SIH Tech Tidbits

Useful tips, libraries and tools from the Sydney Informatics Hub team

Adobe Acrobat Pro DC for PDF text extraction


While there are many options for extracting text from PDFs using R and Python, at the end of the day Adobe rightly knows best about how to extract text from PDFs. You can very easily do this with individual pdf files using the Adobe Acrobat GUI. In order to do this automatically on batches of files, you used to be able to call on Acrobat functions using the shell/terminal. Unfortunately it seems that Adobe has closed off much of this functionality (and in fact it is now agains the terms of service).

Thankfully all is not lost: there is an Adobe approved way to batch process pdfs: Action Wizard. Action Wizard sounds like something out of Dungeons and Dragons, but it is actually a somewhat difficult to find tool within Adobe Acrobat for performing a wide range of processes.

Finding and using the Action Wizard

By default, you likely will not see the action wizard. Here is how to find it:

  1. Open Adobe Acrobat Pro DC. You should see the option to select the “Tools” tab. Click on that.

  2. You should now see tab with a bunch of different tools. Scroll down, or type “action wizard” into the search bar to find the wizard. Add the wizard to your tools.

  3. Now that you have added the wizard to your tools, click on it and check out all of the options that you have. Import options to note: Manage actions lets you…manage the actions that you have available. You can use this to import, enable, edit, and export actions. The more actions button takes to Adobe’s action exchange website.

Action Wizard Plugins

Action Wizard has support for building your own plugins, as well as importing plugins that have been made by others. You can view available plugins on Adobe’s action Exchange:

https://acrobatusers.com/actions-exchange/index.html

PDF to Word

Lo and behold, I found a plugin on the actions exchange that lets you batch process and save PDF files as Word files.
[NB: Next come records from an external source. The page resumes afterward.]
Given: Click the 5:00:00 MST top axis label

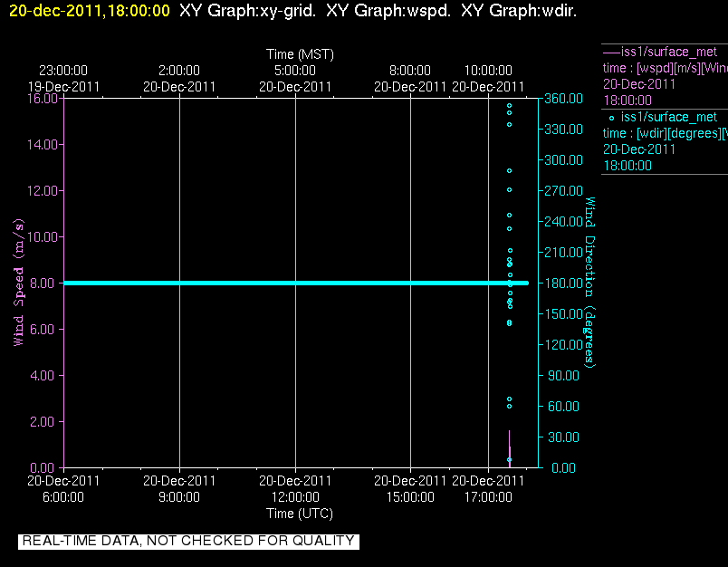Looking at the screenshot, I should click(x=295, y=71).
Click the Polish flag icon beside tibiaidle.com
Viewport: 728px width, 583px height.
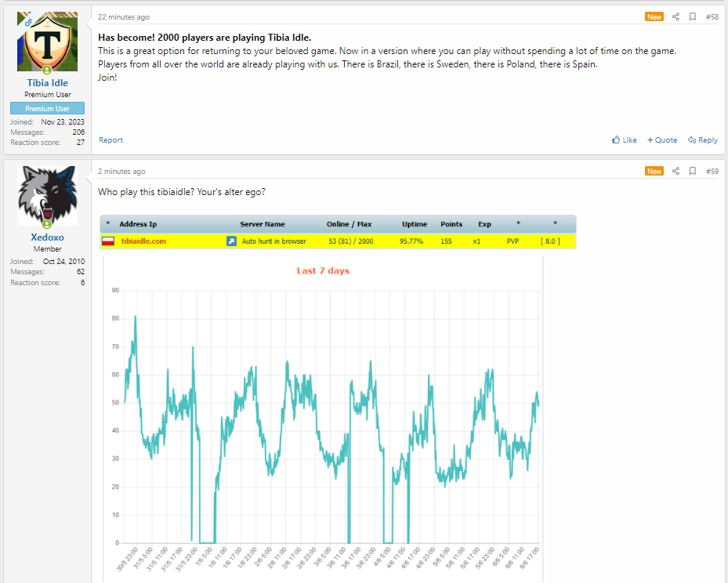[x=109, y=241]
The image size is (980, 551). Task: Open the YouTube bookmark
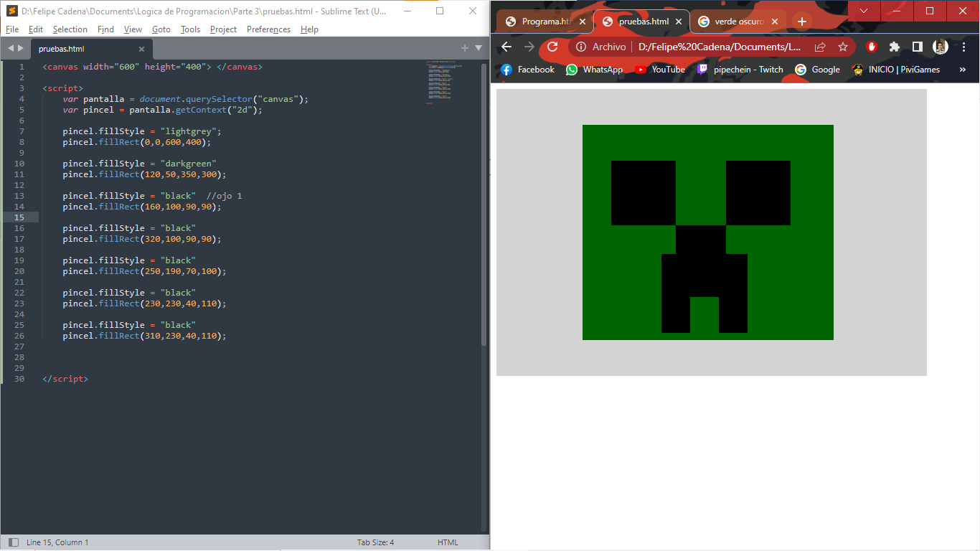659,70
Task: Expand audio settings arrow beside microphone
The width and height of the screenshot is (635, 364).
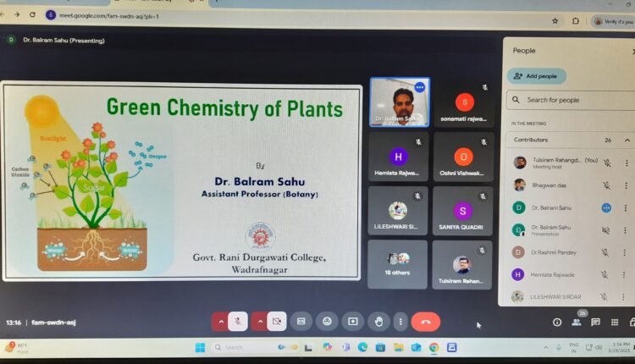Action: [220, 322]
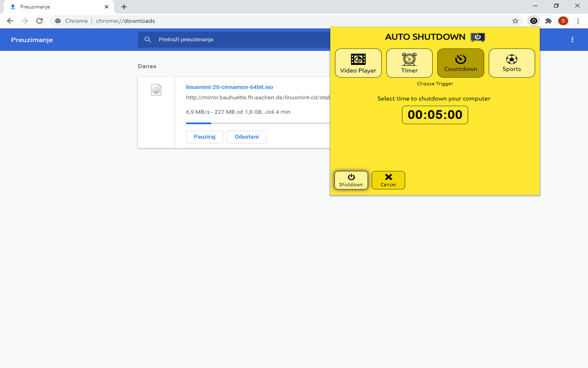Open a new browser tab
This screenshot has width=588, height=368.
click(x=124, y=6)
<a href="https://acrobatusers.com/actions-exchange/index.html"> This
is where you find it on the actions
exchange</a>

After downloading the action, you need to import it. This is pretty easy to figure out by clicking on manage actions. Here’s an image of what to do just in case.

When run on a folder containing subfolders, the plugin functions recursively and will read and convert all pdfs contained within the sub folders. I ran this plugin on a set of ~900 PDFs of scientific papers, and it took ~50 minutes to process these into .docx.

Ew.

When I opened up one of these in Word, I saw that Acrobat has managed to perfectly replicate the PDF’s format in Word…which is not particularly useful. I got started writing a Visual Basic macro for saving as .txt when I stopped and thought: why not try to customize the plugin itself!

PDF to whatever you want

Thankfully, it is very easy to edit plugins in Action Wizard. To do this, go back to Manage Actions, select the action you want to edit, and then click edit. There are heaps of options here; for now we are just interested in adjusting the options for the file saving step of this action.
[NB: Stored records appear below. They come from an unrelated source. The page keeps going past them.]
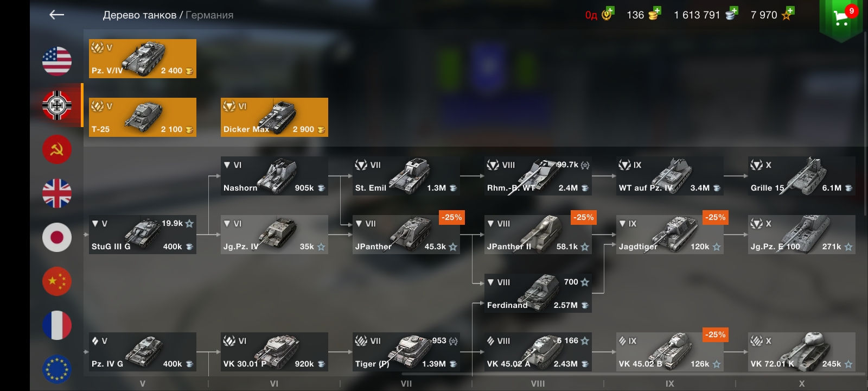The width and height of the screenshot is (868, 391).
Task: Select the China flag nation
Action: tap(57, 281)
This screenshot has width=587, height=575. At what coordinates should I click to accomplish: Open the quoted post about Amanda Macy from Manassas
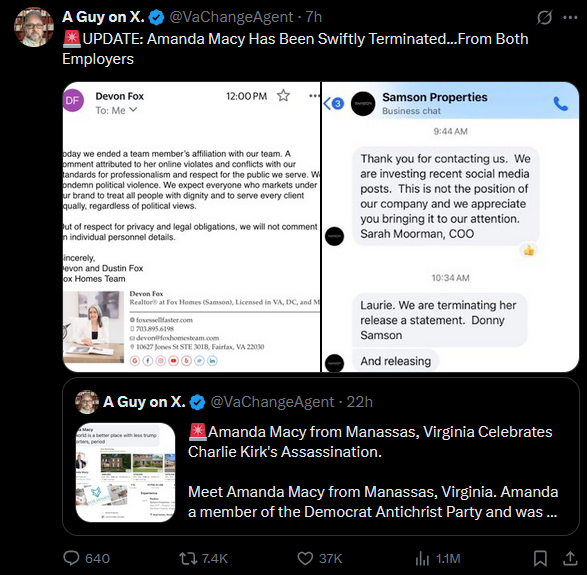321,457
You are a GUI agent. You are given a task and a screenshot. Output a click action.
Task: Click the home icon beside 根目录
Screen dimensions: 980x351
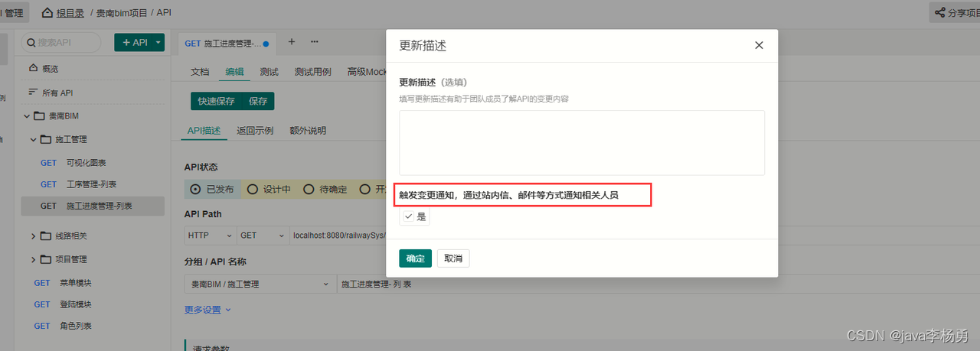(47, 13)
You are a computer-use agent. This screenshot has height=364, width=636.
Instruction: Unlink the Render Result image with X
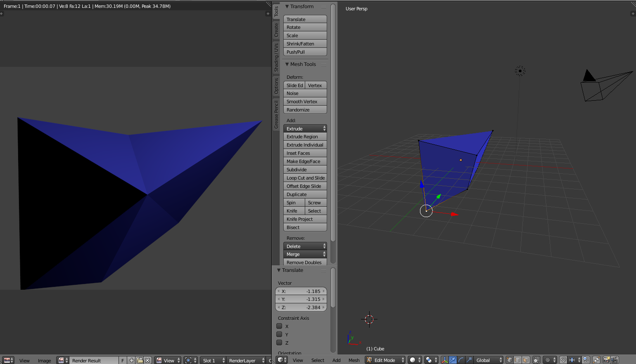click(x=147, y=360)
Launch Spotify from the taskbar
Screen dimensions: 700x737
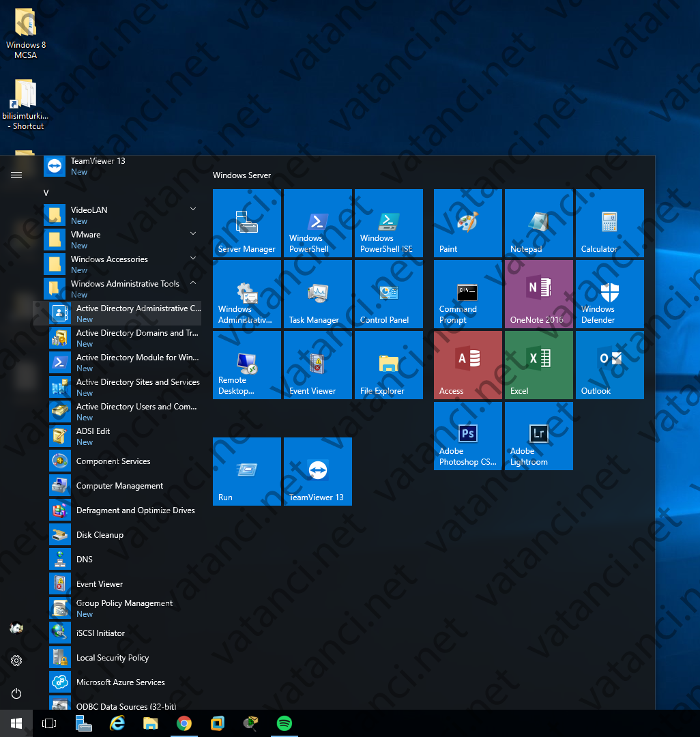(284, 723)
After clicking save, the plugin is now primed to save PDF files as whatever format you want. From experimenting with .txt and .rtf files, I found that .rtf does the best job at converting files with multiple columns into one sensible column of text. When this is running, it takes in between 1 and 3 seconds to process each PDF into .rtf.

Multiple columns have been turned into one sensible column, and the
footer stuff has been put somewhere
reasonable.

Conclusion

Need to do something with PDF files? Actions in Adobe Acrobat may end up being the best option for you. There are loads of pre-built actions on the actions exchange, and Adobe has loads of built in options for building or editing actions. You can also write actions in javascript if you feel like it!